A summary of a Rossetti poem by Dr Oliver Tearle
‘Good Friday’ was published in Christina Rossetti’s 1866 collection The Prince’s Progress and Other Poems. The poem is about Rossetti’s struggle to feel close to Christ and the teachings of Christianity, and to weep for the sacrifice he made. Below we offer a short summary and analysis of ‘Good Friday’, focusing on its language and meaning.
Am I a stone, and not a sheep,
That I can stand, O Christ, beneath Thy cross,
To number drop by drop Thy blood’s slow loss,
And yet not weep?
Not so those women loved
Who with exceeding grief lamented Thee;
Not so fallen Peter, weeping bitterly;
Not so the thief was moved;
Not so the Sun and Moon
Which hid their faces in a starless sky,
A horror of great darkness at broad noon –
I, only I.
Yet give not o’er,
But seek Thy sheep, true Shepherd of the flock;
Greater than Moses, turn and look once more
And smite a rock.
We’ll begin with a brief summary of ‘Good Friday’. Rossetti regrets the fact that when she stands and looks up at a depiction of Jesus Christ being crucified, the sight does not move her to tears, unlike the women revered in the Christian tradition who mourned Christ’s death, and Saint Peter, one of Christ’s Apostles, who wept ‘bitterly’ over Jesus’ sacrifice. Even one of the two thieves – between whom Jesus was executed – was moved by his sacrifice.
Rossetti ends by alluding to the story of Moses, the Old Testament figure who led the Jews out of Egypt and to Israel.
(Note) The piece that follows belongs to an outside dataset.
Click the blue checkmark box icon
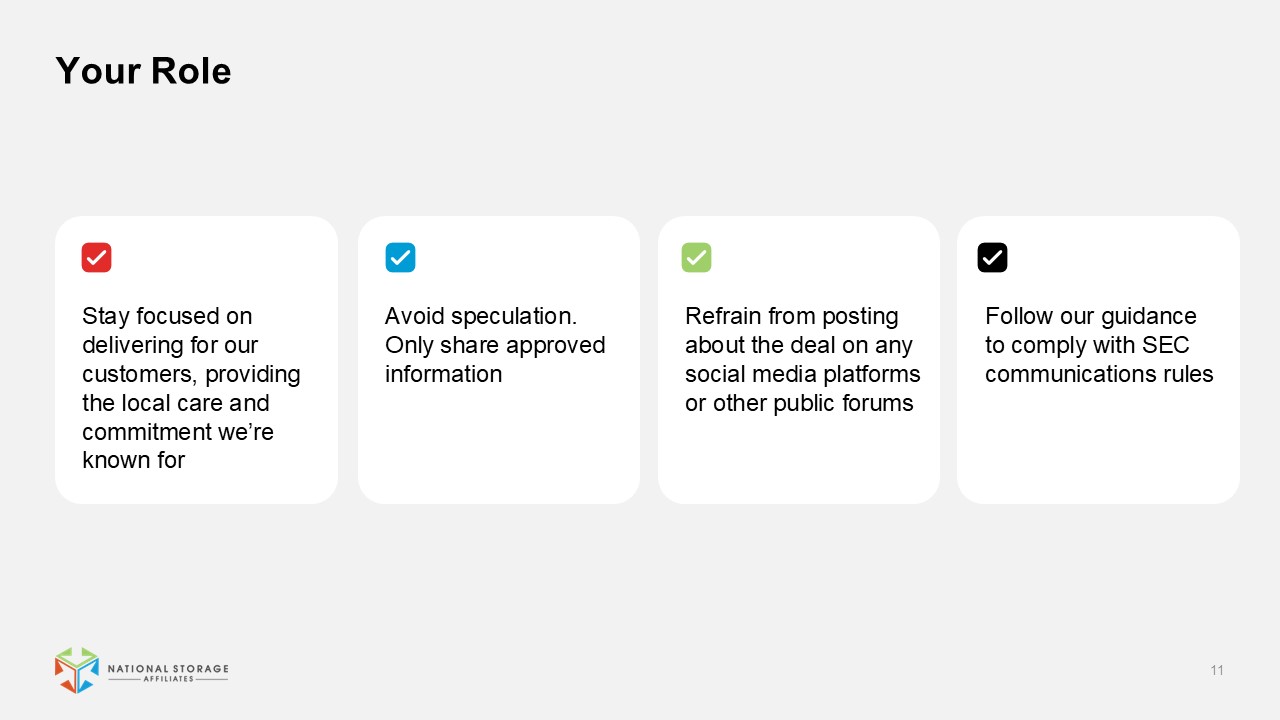(x=400, y=258)
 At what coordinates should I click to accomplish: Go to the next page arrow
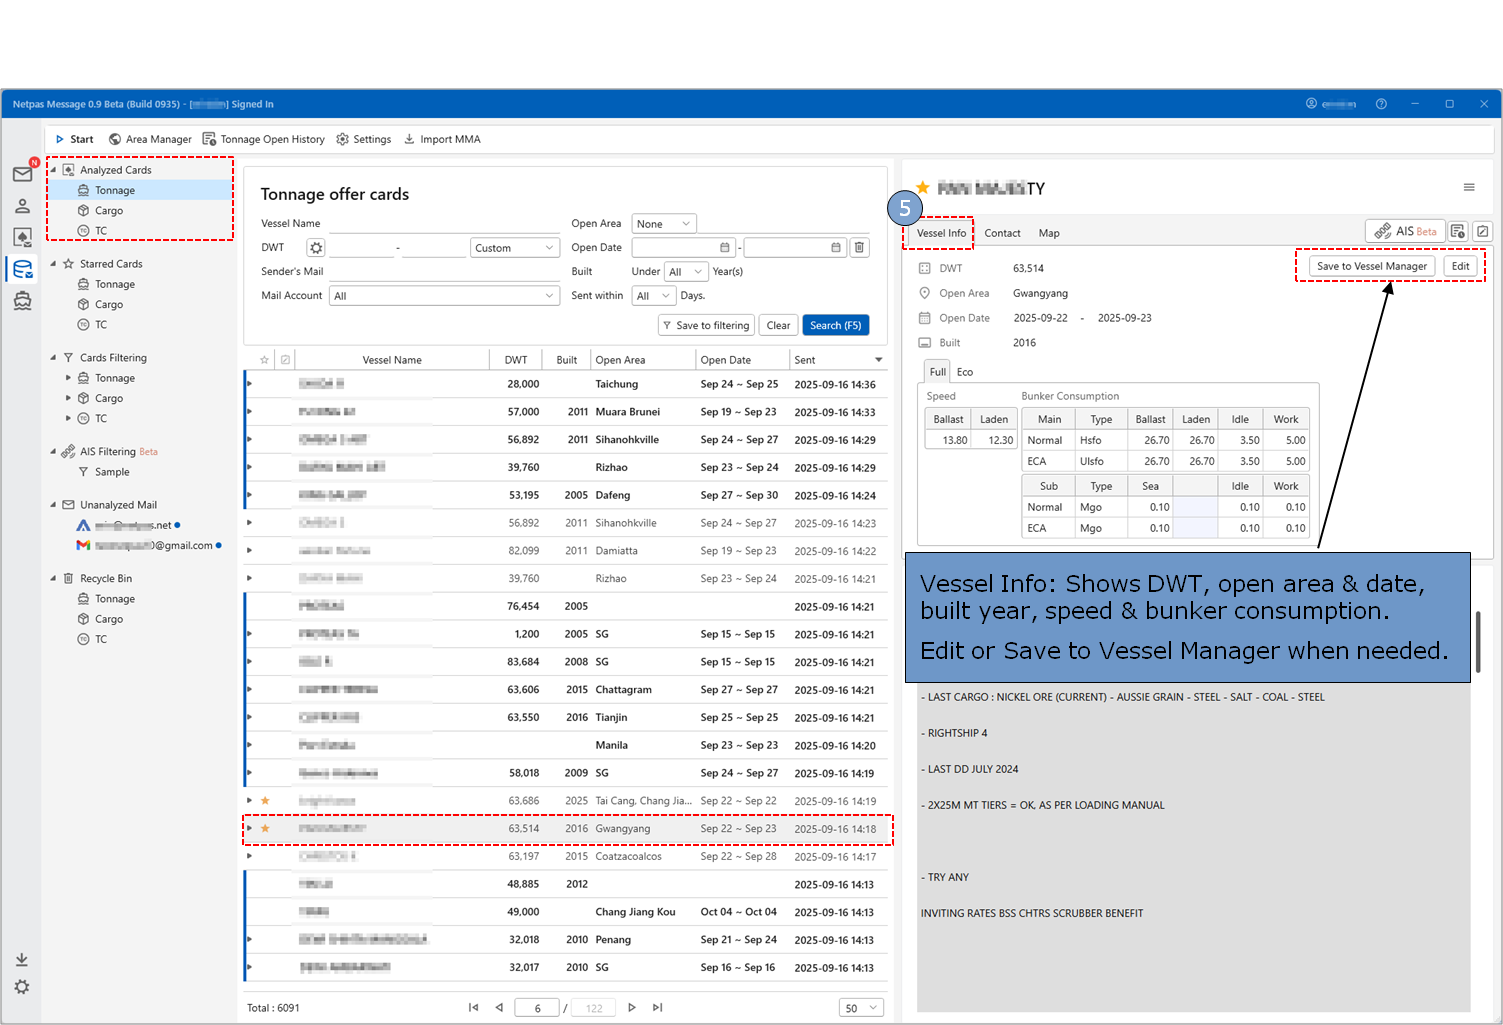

According to the Book of Numbers, ‘Moses lifted up his hand, and with his rod he smote the rock twice: and the water came out abundantly, and the congregation drank, and their beasts also’ (20:11). Since Christ is greater than Moses, Rossetti argues, if he smites (i.e. strikes) a rock, it will be of such power that Rossetti will be converted and overcome by the power of Christianity.
What does Rossetti’s poem ‘Good Friday’ mean? Even though Rossetti knows Christianity inside out (she tells Christ she can ‘number drop by drop Thy blood’s slow loss’), knowing about something doesn’t automatically lead to feeling its power. She has gazed on the sight of Jesus on the Cross many times, but looking at it, and knowing its significance, doesn’t automatically inspire tears.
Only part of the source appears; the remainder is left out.